## INSTRUCTIONS FOR THE TASK:
Lay out the lines below as a JSON list of strings, with one string for each line and blank lines omitted.

Entries from a dataset
____
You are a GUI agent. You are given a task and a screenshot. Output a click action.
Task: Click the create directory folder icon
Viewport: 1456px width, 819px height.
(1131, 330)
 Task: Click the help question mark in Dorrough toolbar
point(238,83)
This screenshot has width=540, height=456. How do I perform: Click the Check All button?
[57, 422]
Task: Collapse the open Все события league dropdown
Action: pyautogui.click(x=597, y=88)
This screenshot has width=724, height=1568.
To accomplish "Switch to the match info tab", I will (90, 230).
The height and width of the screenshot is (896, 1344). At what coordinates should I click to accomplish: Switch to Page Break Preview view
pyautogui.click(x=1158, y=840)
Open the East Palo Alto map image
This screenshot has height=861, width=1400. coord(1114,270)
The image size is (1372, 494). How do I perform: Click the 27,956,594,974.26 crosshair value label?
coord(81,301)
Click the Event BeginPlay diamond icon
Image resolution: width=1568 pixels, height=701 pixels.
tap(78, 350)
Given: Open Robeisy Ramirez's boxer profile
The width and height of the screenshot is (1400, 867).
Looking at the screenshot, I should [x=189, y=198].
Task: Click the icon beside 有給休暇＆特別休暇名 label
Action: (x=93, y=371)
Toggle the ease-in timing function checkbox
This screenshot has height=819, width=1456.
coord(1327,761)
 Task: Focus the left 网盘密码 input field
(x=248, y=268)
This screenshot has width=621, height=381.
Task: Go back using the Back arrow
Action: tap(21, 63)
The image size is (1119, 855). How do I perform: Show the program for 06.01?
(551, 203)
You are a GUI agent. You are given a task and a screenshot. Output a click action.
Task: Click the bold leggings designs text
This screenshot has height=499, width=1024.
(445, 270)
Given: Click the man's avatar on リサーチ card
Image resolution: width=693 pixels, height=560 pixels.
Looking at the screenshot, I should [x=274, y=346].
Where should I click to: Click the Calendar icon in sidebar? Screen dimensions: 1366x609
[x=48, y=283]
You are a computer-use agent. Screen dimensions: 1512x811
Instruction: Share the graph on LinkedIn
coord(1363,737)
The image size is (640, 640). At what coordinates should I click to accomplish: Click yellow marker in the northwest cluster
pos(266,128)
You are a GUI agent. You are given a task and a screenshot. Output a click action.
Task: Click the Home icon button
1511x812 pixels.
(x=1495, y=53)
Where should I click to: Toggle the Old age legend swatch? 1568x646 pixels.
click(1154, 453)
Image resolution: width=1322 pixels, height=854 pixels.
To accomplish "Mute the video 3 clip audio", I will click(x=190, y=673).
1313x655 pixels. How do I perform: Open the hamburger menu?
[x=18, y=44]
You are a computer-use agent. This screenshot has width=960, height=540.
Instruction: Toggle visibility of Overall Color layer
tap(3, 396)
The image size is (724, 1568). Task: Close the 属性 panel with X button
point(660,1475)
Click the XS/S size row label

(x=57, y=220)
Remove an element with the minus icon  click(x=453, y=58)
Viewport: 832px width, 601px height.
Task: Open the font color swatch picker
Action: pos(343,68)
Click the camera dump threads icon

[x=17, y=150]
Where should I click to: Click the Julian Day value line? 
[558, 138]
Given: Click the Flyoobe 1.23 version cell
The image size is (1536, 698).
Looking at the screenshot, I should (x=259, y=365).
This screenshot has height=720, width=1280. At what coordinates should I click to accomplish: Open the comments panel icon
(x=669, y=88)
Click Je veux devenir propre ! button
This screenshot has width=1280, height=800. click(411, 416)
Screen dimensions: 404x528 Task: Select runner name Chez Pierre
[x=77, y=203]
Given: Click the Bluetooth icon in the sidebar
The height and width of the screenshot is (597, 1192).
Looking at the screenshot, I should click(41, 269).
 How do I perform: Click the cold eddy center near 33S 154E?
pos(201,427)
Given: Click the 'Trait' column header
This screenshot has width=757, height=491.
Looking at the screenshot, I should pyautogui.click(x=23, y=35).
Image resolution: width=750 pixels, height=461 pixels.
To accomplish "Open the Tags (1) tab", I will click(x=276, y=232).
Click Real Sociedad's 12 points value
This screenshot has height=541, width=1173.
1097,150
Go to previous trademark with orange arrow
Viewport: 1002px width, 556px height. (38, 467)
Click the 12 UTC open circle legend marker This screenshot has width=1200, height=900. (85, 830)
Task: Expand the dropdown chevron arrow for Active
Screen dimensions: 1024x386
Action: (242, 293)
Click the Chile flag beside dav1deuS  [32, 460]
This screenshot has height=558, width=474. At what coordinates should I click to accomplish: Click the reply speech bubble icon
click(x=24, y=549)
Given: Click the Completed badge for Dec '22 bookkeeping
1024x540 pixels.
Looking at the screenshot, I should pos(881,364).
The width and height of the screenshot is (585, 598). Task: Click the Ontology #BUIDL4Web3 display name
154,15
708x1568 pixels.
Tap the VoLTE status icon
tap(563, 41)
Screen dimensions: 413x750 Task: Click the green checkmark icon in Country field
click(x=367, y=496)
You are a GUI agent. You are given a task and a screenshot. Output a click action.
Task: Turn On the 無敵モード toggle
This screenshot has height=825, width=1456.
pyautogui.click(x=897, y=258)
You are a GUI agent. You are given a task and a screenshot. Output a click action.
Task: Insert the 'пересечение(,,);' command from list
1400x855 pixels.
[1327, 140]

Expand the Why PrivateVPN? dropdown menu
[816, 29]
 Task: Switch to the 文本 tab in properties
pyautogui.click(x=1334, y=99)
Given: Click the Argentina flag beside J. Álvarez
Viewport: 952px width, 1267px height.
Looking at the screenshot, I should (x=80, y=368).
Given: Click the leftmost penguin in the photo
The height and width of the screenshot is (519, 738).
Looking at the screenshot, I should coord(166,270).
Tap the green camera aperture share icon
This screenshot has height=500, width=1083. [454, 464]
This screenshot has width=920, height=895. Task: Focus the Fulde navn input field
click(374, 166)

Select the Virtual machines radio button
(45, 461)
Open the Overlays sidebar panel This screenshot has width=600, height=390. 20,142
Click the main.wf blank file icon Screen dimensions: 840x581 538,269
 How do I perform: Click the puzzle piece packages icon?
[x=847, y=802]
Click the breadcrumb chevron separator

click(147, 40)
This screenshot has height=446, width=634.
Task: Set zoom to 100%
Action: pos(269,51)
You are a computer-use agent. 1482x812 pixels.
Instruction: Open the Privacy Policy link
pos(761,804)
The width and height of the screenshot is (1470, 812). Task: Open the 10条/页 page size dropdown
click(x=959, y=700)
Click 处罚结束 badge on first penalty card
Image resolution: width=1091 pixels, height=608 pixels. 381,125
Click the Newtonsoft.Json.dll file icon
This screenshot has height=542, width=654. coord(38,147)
____
## RESULT FOR THIS EXERCISE:
[
  "You are a GUI agent. You are given a task and a screenshot. Output a click action.",
  "Task: Click the create directory folder icon",
  "Viewport: 1456px width, 819px height.",
  "(1131, 330)",
  " Task: Click the help question mark in Dorrough toolbar",
  "point(238,83)",
  "This screenshot has width=540, height=456. How do I perform: Click the Check All button?",
  "[57, 422]",
  "Task: Collapse the open Все события league dropdown",
  "Action: pyautogui.click(x=597, y=88)",
  "This screenshot has width=724, height=1568.",
  "To accomplish \"Switch to the match info tab\", I will (90, 230).",
  "The height and width of the screenshot is (896, 1344). At what coordinates should I click to accomplish: Switch to Page Break Preview view",
  "pyautogui.click(x=1158, y=840)",
  "Open the East Palo Alto map image",
  "This screenshot has height=861, width=1400. coord(1114,270)",
  "The image size is (1372, 494). How do I perform: Click the 27,956,594,974.26 crosshair value label?",
  "coord(81,301)",
  "Click the Event BeginPlay diamond icon",
  "Image resolution: width=1568 pixels, height=701 pixels.",
  "tap(78, 350)",
  "Given: Open Robeisy Ramirez's boxer profile",
  "The width and height of the screenshot is (1400, 867).",
  "Looking at the screenshot, I should [x=189, y=198].",
  "Task: Click the icon beside 有給休暇＆特別休暇名 label",
  "Action: (x=93, y=371)",
  "Toggle the ease-in timing function checkbox",
  "This screenshot has height=819, width=1456.",
  "coord(1327,761)",
  " Task: Focus the left 网盘密码 input field",
  "(x=248, y=268)",
  "This screenshot has width=621, height=381.",
  "Task: Go back using the Back arrow",
  "Action: tap(21, 63)",
  "The image size is (1119, 855). How do I perform: Show the program for 06.01?",
  "(551, 203)",
  "You are a GUI agent. You are given a task and a screenshot. Output a click action.",
  "Task: Click the bold leggings designs text",
  "This screenshot has height=499, width=1024.",
  "(445, 270)",
  "Given: Click the man's avatar on リサーチ card",
  "Image resolution: width=693 pixels, height=560 pixels.",
  "Looking at the screenshot, I should [x=274, y=346].",
  "Where should I click to: Click the Calendar icon in sidebar? Screen dimensions: 1366x609",
  "[x=48, y=283]",
  "You are a computer-use agent. Screen dimensions: 1512x811",
  "Instruction: Share the graph on LinkedIn",
  "coord(1363,737)",
  "The image size is (640, 640). At what coordinates should I click to accomplish: Click yellow marker in the northwest cluster",
  "pos(266,128)",
  "You are a GUI agent. You are given a task and a screenshot. Output a click action.",
  "Task: Click the Home icon button",
  "1511x812 pixels.",
  "(x=1495, y=53)",
  "Where should I click to: Toggle the Old age legend swatch? 1568x646 pixels.",
  "click(1154, 453)",
  "Image resolution: width=1322 pixels, height=854 pixels.",
  "To accomplish \"Mute the video 3 clip audio\", I will click(x=190, y=673).",
  "1313x655 pixels. How do I perform: Open the hamburger menu?",
  "[x=18, y=44]",
  "You are a computer-use agent. This screenshot has width=960, height=540.",
  "Instruction: Toggle visibility of Overall Color layer",
  "tap(3, 396)",
  "The image size is (724, 1568). Task: Close the 属性 panel with X button",
  "point(660,1475)",
  "Click the XS/S size row label",
  "(x=57, y=220)",
  "Remove an element with the minus icon  click(x=453, y=58)",
  "Viewport: 832px width, 601px height.",
  "Task: Open the font color swatch picker",
  "Action: pos(343,68)",
  "Click the camera dump threads icon",
  "[x=17, y=150]",
  "Where should I click to: Click the Julian Day value line? ",
  "[558, 138]",
  "Given: Click the Flyoobe 1.23 version cell",
  "The image size is (1536, 698).",
  "Looking at the screenshot, I should (x=259, y=365).",
  "This screenshot has height=720, width=1280. At what coordinates should I click to accomplish: Open the comments panel icon",
  "(x=669, y=88)",
  "Click Je veux devenir propre ! button",
  "This screenshot has width=1280, height=800. click(411, 416)",
  "Screen dimensions: 404x528 Task: Select runner name Chez Pierre",
  "[x=77, y=203]",
  "Given: Click the Bluetooth icon in the sidebar",
  "The height and width of the screenshot is (597, 1192).",
  "Looking at the screenshot, I should click(41, 269).",
  " How do I perform: Click the cold eddy center near 33S 154E?",
  "pos(201,427)",
  "Given: Click the 'Trait' column header",
  "This screenshot has width=757, height=491.",
  "Looking at the screenshot, I should pyautogui.click(x=23, y=35).",
  "Image resolution: width=750 pixels, height=461 pixels.",
  "To accomplish \"Open the Tags (1) tab\", I will click(x=276, y=232).",
  "Click Real Sociedad's 12 points value",
  "This screenshot has height=541, width=1173.",
  "1097,150",
  "Go to previous trademark with orange arrow",
  "Viewport: 1002px width, 556px height. (38, 467)",
  "Click the 12 UTC open circle legend marker This screenshot has width=1200, height=900. (85, 830)",
  "Task: Expand the dropdown chevron arrow for Active",
  "Screen dimensions: 1024x386",
  "Action: (242, 293)",
  "Click the Chile flag beside dav1deuS  [32, 460]",
  "This screenshot has height=558, width=474. At what coordinates should I click to accomplish: Click the reply speech bubble icon",
  "click(x=24, y=549)",
  "Given: Click the Completed badge for Dec '22 bookkeeping",
  "1024x540 pixels.",
  "Looking at the screenshot, I should pos(881,364).",
  "The width and height of the screenshot is (585, 598). Task: Click the Ontology #BUIDL4Web3 display name",
  "154,15",
  "708x1568 pixels.",
  "Tap the VoLTE status icon",
  "tap(563, 41)",
  "Screen dimensions: 413x750 Task: Click the green checkmark icon in Country field",
  "click(x=367, y=496)",
  "You are a GUI agent. You are given a task and a screenshot. Output a click action.",
  "Task: Turn On the 無敵モード toggle",
  "This screenshot has height=825, width=1456.",
  "pyautogui.click(x=897, y=258)",
  "You are a GUI agent. You are given a task and a screenshot. Output a click action.",
  "Task: Insert the 'пересечение(,,);' command from list",
  "1400x855 pixels.",
  "[1327, 140]",
  "Expand the Why PrivateVPN? dropdown menu",
  "[816, 29]",
  " Task: Switch to the 文本 tab in properties",
  "pyautogui.click(x=1334, y=99)",
  "Given: Click the Argentina flag beside J. Álvarez",
  "Viewport: 952px width, 1267px height.",
  "Looking at the screenshot, I should (x=80, y=368).",
  "Given: Click the leftmost penguin in the photo",
  "The height and width of the screenshot is (519, 738).",
  "Looking at the screenshot, I should coord(166,270).",
  "Tap the green camera aperture share icon",
  "This screenshot has height=500, width=1083. [454, 464]",
  "This screenshot has width=920, height=895. Task: Focus the Fulde navn input field",
  "click(374, 166)",
  "Select the Virtual machines radio button",
  "(45, 461)",
  "Open the Overlays sidebar panel This screenshot has width=600, height=390. 20,142",
  "Click the main.wf blank file icon Screen dimensions: 840x581 538,269",
  " How do I perform: Click the puzzle piece packages icon?",
  "[x=847, y=802]",
  "Click the breadcrumb chevron separator",
  "click(147, 40)",
  "This screenshot has height=446, width=634.",
  "Task: Set zoom to 100%",
  "Action: pos(269,51)",
  "You are a computer-use agent. 1482x812 pixels.",
  "Instruction: Open the Privacy Policy link",
  "pos(761,804)",
  "The width and height of the screenshot is (1470, 812). Task: Open the 10条/页 page size dropdown",
  "click(x=959, y=700)",
  "Click 处罚结束 badge on first penalty card",
  "Image resolution: width=1091 pixels, height=608 pixels. 381,125",
  "Click the Newtonsoft.Json.dll file icon",
  "This screenshot has height=542, width=654. coord(38,147)"
]